School Shooting Epidemic or Reporting Epidemic?
Prof. Volokh, in his always-fascinating blog, muses on the epidemic of school shooting thusly:
“What are the possible causes for the advent of the mass school shootings that we've had over roughly the past 5 years in the U.S. -- and now outside the U.S. as well?…
I know of only one conjecture that is even slightly plausibly, and I stress that it is only a conjecture: What changed since the time of the first school shooting is that there's been a lot of media coverage of school shootings. Teenagers keenly resent their own insignificance; when they see someone being in the news -- even for committing an atrocity -- some of them begin to envy this person's fame. And some tiny fraction of those may even decide, against all reason, self-preservation, and decency to take the same path. The first mass school shooting was an essentially random event, but the media coverage that it triggered dramatically increased the probability of subsequent events of the same variety.”

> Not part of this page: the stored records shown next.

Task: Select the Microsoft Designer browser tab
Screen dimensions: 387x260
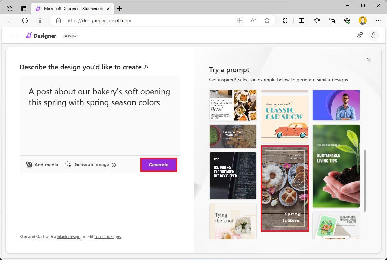Action: (72, 9)
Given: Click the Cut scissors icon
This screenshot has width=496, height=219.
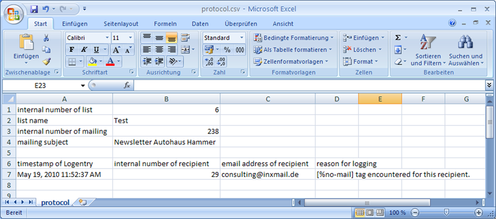Looking at the screenshot, I should [46, 38].
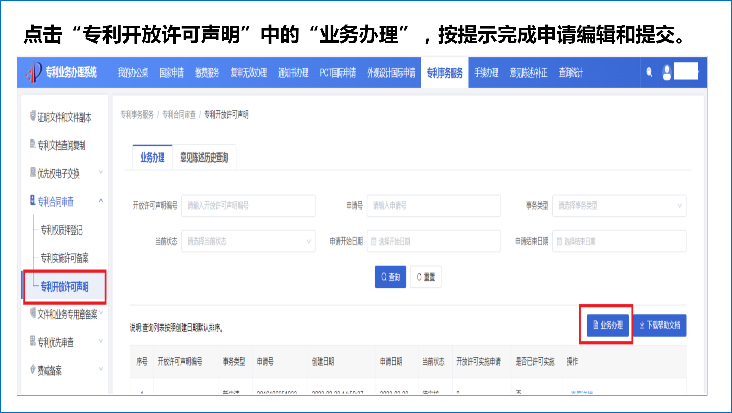Viewport: 732px width, 413px height.
Task: Click the 证明文件和文件副本 sidebar icon
Action: pyautogui.click(x=33, y=116)
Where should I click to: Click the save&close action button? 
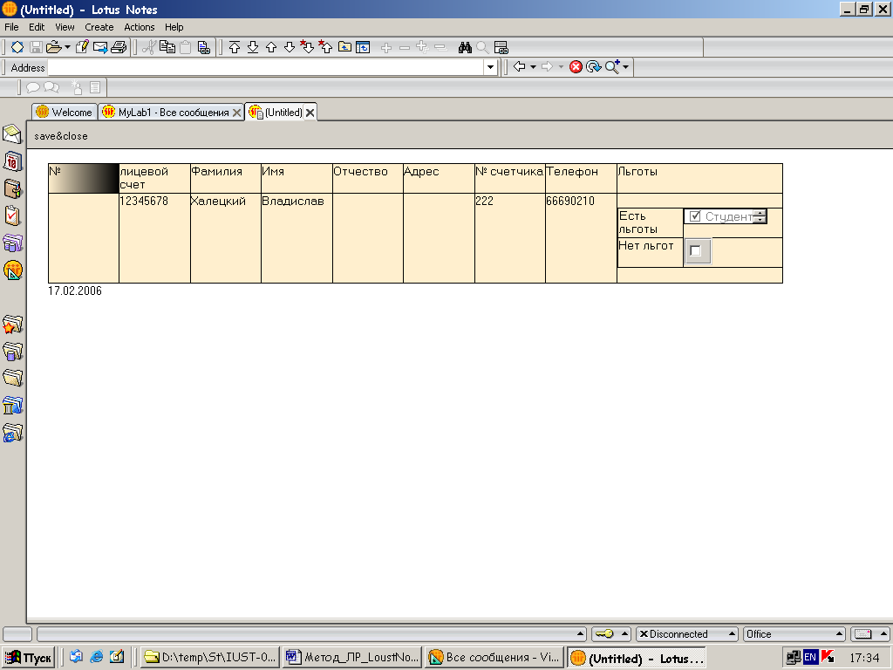pyautogui.click(x=61, y=136)
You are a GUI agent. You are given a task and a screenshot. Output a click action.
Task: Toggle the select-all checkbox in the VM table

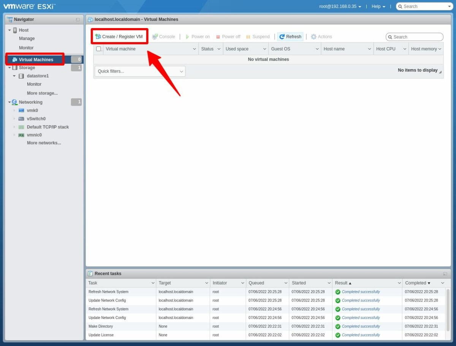point(98,49)
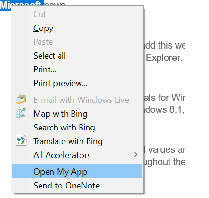Choose Select all in the context menu
Screen dimensions: 209x198
(77, 56)
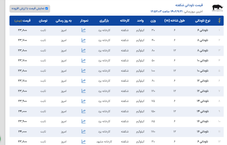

But is it really an epidemic? Sometimes, we see a pattern because we are looking for a pattern; sometimes the media reports a story because it fits a topical story line.
From The Daily Camera, Littleton, CO, we get this timeline of school shootings: one in the 70’s, one in the 80’s, and nine between 1996 and 1999. A statistically significant cluster? Well, from the Justice Policy Institute, we get this 1998 report, revealingly titled "School House Hype:
School shootings and the real risks kids face in America." It should be noted that this report came out before the Columbine shootings. I cannot substantiate rumors that the authors went on to become equity analysts promoting Enron stock.
Interesting factoid:
“Between 1990 and 1995, for example, homicides in America dropped by 13 percent according to the FBI, but coverage of homicides on the ABC, CBS and NBC evening news programs increased by 240 percent. If evening news stories were used as a means of counting homicides in America during that time, a miscount of colossal proportions would have occurred…”
The authors go on to conclude that the number of school related violent deaths fell during the 90’s – sort of like the national trend. But other stories I pick up refer to school shootings starting in 1996, so what was the manner of violent death prior to 1996, or where was the news coverage?
If this group, or this study, has been de-bunked I would love to know. Meanwhile, epidemic of shooting, or epidemic of reporting?
I report, you deride.
UPDATE
This just in - the 90's are over. In fact, the year is 2002, so an updated timeline might be appropriate, although we lose comparability with our study through 1998.